Le rapport Leung Shing, déposé vendredi dernier, a ceci de bon : il vient enfin proposer le financement des partis politiques par l’État. C’est un premier pas franchi.
Il y a deux écoles de pensée. L’une est viscéralement contre, à l’exemple de celle à laquelle appartient le député MSM Megduth Chumroo. Celui-ci estime que l’État a d’autres priorités que le financement des formations politiques (voir son interview en page 8). Il y a ceux qui sont pour. C’est un vieux débat.
Les recommandations du comité parlementaire paraissent intéressantes. Dans la forme, les intentions sont bonnes. Dans le fond, elles sont tout autre.
La première des mesures a trait au remboursement : 10% des dépenses encourues par un candidat ayant obtenu au moins 20% des votes dans sa circonscription. Ce remboursement est sujet à une condition : son parti doit avoir réalisé un score de 10% sur le plan national.
Autre point non-négligeable est l’obligation aux partis politiques de rendre publics leurs comptes annuels (voir texte en page 10). Là aussi, il est permis de se demander si ces comptes, quand ils seront mis à la disposition du public, reflèteront la bonne santé financière de nos partis politiques qui disent toujours être dans le rouge.
La culture électorale à Maurice est tout, sauf transparente. Nos chefs de tribus ont toujours cultivé l’opacité autour du financement de leurs partis respectifs. Quel est celui d’entre ces ténors qui aura le courage d’admettre que son parti a dépensé au-delà du plafond permis ?

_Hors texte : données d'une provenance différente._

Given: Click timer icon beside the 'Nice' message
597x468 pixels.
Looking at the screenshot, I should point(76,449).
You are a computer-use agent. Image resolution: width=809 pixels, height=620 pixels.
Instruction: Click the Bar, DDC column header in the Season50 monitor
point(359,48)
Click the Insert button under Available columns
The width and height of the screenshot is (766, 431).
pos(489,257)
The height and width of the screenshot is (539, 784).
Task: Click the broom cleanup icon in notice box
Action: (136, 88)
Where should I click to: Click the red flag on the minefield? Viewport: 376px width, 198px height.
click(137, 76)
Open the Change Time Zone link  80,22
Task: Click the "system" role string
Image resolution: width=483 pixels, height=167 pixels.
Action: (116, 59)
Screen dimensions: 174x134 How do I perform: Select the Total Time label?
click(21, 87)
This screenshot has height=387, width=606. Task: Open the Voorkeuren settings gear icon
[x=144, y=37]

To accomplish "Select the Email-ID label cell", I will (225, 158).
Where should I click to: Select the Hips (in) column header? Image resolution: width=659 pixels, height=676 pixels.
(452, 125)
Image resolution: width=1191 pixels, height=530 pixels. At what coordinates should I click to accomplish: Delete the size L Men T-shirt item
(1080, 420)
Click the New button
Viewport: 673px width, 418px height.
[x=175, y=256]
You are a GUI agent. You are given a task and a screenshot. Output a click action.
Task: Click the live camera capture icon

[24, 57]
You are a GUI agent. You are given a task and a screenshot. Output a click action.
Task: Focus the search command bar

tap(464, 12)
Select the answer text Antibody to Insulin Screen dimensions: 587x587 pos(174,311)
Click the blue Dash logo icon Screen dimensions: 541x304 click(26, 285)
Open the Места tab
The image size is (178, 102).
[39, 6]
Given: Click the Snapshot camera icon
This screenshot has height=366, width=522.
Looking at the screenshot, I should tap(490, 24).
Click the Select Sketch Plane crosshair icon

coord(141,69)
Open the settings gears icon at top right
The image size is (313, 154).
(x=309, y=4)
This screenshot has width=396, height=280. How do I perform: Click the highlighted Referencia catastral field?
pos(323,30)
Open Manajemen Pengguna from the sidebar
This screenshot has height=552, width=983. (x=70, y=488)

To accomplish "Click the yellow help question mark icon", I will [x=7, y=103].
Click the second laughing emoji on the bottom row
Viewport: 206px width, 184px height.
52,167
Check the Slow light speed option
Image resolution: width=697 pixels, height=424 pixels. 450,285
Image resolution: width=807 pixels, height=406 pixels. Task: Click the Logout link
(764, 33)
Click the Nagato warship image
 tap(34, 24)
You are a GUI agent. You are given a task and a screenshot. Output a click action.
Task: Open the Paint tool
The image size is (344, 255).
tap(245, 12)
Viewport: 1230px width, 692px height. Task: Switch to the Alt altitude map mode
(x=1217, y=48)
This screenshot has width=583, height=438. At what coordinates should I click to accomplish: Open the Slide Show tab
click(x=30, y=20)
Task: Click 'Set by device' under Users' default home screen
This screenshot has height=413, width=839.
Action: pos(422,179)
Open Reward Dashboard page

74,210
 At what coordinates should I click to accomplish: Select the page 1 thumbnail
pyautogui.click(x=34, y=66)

La loi autorise actuellement des dépenses de Rs 150 000 pour tout candidat qui a un colistier dans la même circonscription que lui. S’il est l’unique représentant de son parti ou s’il se présente en indépendant, le plafond passe à Rs 250 000.
Les politiciens admettent que cette somme est tout juste suffisante pour couvrir un item : les affiches et les tracts. Il n’y a qu’à voir comment se déroule une élection partielle pour avoir une idée des sommes astronomiques qui y sont injectées. Pour les législatives, c’est pire. Le pouvoir est en point de mire.
Emmanuel Leung Shing et ceux qui ont fait partie du comité ont planché sur la question. Ils proposent le chiffre plus réaliste de Rs 1 million par candidat. Il faut un début, certes, mais là encore, le secteur privé fait de la résistance.
Dans cette opération d’assainissement de la politique, le rôle du secteur privé interpelle. Il n’est un secret pour personne que le gros du financement des principales formations politiques provient des caisses des entreprises privées.
Le comité Leung Shing a analysé la position des représentants du secteur privé quant à leur refus de s’associer à un fonds commun destiné à être géré par la Commission électorale. Les pontes du secteur privé veulent avoir toute la latitude sur l’utilisation de leurs dons. Ils se demandent pourquoi ils devraient arroser tout le monde quand ils peuvent porter leurs préférences sur un groupe particulier qui défendrait leurs intérêts ?
En adoptant cette posture, les pontes du secteur privé prêtent le flanc aux critiques de ceux qui pensent qu’ils privilégient la politique de l’ascenseur. C’est donnant donnant.